Real Salt Lake has had two preseason games streamed — a minor miracle, and one for which I’m grateful — giving us a look at the team’s shape and roster structure that we’ve not been afforded in recent years. While not against MLS opposition, matches against Danish side Randers FC (of Yura Movsisyan fame, I guess?) and Brøndby IF (of Gavin Beaver fame) peeled back the curtain just a bit.
How will Real Salt Lake’s new formation work?
Early evidence has RSL playing (roughly hewn) a 3-4-1-2 (or a 3-2-3-2, if you’d rather describe it that way), with two deep midfielders, two wing backs, two forwards, and one Diego Luna in a largely free role. What I’m left wondering is how the ball will progress from the two deep midfielders (in the most recent game, that role was played by Pablo Ruiz and Noel Caliskan) to the likes of Luna.

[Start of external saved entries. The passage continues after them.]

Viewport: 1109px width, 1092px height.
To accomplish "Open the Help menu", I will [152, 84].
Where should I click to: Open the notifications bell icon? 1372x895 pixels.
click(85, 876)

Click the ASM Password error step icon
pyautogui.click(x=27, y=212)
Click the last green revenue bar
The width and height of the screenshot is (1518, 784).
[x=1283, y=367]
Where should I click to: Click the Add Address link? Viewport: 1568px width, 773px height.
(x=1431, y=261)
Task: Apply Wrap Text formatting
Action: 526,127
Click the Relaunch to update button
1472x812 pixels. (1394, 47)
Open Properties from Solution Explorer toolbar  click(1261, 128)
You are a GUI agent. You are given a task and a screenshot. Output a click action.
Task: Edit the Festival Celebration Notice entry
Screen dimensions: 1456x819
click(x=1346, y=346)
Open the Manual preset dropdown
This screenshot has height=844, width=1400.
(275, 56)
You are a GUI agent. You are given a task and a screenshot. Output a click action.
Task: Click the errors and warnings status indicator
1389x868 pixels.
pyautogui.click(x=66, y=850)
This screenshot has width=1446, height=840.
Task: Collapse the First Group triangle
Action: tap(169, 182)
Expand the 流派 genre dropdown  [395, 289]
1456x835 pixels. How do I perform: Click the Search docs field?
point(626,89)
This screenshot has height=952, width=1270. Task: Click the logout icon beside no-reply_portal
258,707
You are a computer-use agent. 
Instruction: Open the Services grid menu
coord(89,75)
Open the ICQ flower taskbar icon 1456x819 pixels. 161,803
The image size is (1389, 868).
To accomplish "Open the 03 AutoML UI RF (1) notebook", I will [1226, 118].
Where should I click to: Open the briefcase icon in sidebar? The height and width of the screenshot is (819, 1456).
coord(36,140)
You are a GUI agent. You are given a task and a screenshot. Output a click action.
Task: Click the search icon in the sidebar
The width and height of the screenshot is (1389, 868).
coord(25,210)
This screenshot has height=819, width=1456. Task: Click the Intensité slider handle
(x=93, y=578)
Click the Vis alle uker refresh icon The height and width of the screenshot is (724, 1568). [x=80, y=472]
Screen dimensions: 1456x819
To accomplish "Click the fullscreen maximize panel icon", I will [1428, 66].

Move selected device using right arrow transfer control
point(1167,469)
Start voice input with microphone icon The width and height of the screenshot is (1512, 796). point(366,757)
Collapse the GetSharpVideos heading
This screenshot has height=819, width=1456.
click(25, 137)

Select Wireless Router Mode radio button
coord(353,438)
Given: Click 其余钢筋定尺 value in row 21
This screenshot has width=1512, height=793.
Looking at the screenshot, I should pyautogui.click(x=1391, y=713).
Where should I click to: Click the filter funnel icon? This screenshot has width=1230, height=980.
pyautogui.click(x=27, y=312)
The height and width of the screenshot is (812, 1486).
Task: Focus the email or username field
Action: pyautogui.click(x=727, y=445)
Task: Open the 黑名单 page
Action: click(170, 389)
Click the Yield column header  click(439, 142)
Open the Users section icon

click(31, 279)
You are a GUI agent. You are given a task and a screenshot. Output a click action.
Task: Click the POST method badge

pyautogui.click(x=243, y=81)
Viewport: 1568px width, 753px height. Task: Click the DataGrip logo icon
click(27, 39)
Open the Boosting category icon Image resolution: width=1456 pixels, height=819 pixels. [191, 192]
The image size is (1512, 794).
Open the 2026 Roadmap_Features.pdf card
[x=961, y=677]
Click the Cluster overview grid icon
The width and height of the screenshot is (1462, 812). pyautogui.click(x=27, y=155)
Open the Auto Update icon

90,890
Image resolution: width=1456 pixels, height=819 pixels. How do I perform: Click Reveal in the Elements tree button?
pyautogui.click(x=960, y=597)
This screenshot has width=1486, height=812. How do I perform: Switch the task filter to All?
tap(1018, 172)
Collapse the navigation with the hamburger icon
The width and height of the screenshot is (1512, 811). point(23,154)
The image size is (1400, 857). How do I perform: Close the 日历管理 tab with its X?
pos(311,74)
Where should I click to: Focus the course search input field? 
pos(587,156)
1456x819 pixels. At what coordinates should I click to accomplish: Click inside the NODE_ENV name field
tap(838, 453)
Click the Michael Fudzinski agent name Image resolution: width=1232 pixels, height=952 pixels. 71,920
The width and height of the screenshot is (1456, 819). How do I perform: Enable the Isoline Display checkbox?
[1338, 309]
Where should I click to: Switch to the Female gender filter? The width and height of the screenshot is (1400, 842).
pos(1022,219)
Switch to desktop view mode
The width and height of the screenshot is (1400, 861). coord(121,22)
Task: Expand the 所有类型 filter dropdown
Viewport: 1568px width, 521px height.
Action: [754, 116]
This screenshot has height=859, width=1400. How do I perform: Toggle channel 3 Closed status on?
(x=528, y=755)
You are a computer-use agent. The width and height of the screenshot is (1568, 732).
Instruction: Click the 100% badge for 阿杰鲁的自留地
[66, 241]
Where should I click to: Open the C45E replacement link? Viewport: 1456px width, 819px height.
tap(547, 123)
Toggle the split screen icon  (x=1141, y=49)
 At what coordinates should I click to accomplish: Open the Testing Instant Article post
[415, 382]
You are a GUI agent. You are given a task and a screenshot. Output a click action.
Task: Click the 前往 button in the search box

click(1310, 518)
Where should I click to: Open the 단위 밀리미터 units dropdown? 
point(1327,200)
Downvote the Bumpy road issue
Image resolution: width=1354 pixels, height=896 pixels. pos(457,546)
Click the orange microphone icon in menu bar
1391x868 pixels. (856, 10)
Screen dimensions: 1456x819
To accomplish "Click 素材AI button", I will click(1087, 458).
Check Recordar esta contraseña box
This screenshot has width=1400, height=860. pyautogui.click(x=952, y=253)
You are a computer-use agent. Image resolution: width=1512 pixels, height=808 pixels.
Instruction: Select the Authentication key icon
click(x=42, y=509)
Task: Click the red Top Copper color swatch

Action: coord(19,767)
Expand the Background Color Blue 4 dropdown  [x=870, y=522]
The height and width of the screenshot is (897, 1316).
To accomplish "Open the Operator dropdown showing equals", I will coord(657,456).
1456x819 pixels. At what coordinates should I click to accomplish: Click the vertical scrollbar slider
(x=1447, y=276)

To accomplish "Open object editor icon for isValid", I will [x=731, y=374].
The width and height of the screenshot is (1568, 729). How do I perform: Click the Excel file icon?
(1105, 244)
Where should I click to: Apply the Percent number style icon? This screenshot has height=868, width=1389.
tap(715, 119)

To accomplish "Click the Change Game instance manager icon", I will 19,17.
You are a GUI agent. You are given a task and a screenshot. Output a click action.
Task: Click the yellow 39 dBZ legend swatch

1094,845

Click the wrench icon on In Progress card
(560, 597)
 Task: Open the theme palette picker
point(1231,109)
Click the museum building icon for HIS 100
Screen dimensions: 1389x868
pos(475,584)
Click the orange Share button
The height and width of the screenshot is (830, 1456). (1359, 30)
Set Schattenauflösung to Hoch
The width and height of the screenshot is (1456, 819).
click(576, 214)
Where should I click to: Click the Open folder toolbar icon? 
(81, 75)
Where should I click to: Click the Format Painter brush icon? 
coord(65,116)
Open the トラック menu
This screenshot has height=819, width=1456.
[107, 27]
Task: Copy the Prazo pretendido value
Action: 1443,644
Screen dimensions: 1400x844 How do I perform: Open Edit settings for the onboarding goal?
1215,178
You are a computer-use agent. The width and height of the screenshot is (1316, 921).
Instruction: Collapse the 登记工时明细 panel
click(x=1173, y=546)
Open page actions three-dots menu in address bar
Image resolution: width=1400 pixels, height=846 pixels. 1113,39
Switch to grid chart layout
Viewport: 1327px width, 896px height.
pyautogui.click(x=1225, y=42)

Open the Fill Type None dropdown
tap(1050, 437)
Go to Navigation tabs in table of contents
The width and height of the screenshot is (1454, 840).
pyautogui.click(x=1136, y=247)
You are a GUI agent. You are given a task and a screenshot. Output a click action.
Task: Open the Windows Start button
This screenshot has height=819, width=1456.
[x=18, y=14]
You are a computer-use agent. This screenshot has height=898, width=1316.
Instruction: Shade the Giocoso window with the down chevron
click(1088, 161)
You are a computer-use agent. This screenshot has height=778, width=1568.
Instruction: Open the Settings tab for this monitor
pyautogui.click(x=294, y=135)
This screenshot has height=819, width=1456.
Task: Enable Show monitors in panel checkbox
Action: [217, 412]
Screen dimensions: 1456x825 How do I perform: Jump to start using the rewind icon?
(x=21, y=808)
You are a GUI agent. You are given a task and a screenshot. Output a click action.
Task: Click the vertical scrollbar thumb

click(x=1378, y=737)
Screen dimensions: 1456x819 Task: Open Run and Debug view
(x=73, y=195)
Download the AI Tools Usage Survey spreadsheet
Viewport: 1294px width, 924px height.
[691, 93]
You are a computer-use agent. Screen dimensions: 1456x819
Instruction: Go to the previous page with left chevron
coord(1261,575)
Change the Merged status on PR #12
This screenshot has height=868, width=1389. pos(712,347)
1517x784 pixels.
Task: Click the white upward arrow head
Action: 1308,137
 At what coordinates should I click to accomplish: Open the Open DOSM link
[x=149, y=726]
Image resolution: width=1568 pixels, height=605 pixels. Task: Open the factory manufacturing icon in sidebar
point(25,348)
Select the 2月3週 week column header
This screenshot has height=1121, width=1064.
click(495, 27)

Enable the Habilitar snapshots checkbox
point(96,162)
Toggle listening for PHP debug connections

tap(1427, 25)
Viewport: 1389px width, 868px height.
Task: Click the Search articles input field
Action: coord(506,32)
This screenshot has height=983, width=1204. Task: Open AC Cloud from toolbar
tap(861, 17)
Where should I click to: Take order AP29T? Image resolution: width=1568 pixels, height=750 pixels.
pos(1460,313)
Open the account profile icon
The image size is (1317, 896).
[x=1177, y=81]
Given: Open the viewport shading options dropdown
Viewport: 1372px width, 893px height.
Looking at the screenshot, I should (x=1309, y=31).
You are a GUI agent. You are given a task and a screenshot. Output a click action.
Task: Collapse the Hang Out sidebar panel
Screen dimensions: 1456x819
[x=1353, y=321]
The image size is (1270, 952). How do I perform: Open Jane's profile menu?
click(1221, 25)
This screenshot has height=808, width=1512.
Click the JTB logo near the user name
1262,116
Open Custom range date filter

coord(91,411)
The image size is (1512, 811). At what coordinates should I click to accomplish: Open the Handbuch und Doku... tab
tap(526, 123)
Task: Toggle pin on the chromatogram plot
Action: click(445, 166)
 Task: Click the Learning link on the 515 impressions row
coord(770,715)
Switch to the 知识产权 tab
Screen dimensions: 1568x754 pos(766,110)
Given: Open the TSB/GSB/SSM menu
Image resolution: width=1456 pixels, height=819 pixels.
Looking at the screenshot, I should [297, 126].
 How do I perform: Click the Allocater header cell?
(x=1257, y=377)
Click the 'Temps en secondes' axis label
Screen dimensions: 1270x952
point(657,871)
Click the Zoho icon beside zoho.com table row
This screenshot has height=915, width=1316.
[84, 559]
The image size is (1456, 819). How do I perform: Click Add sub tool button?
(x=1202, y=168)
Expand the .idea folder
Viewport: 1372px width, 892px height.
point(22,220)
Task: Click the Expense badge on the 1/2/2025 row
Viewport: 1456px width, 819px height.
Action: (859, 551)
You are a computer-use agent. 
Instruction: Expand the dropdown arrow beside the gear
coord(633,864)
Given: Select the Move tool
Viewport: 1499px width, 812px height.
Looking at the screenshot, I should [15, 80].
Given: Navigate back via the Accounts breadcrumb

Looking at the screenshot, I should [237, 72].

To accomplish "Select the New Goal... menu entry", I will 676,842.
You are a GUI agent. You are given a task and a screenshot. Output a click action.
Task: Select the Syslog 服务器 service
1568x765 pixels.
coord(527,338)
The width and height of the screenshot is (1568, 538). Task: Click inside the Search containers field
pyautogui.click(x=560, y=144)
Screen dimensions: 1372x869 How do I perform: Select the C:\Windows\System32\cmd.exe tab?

If Luna is required to come deep frequently to retrieve the ball, the problem repeats itself, and Luna then has to figure out how to progress it to a forward. There are large gaps left in the middle of the park, and I don’t see a solution forthcoming, given that’s largely the same thing we saw from RSL last year, too. Against Brondby, Ruiz and Caliskan were particularly close together and largely side-by-side throughout; there was a certain depth that would have changed the dynamic.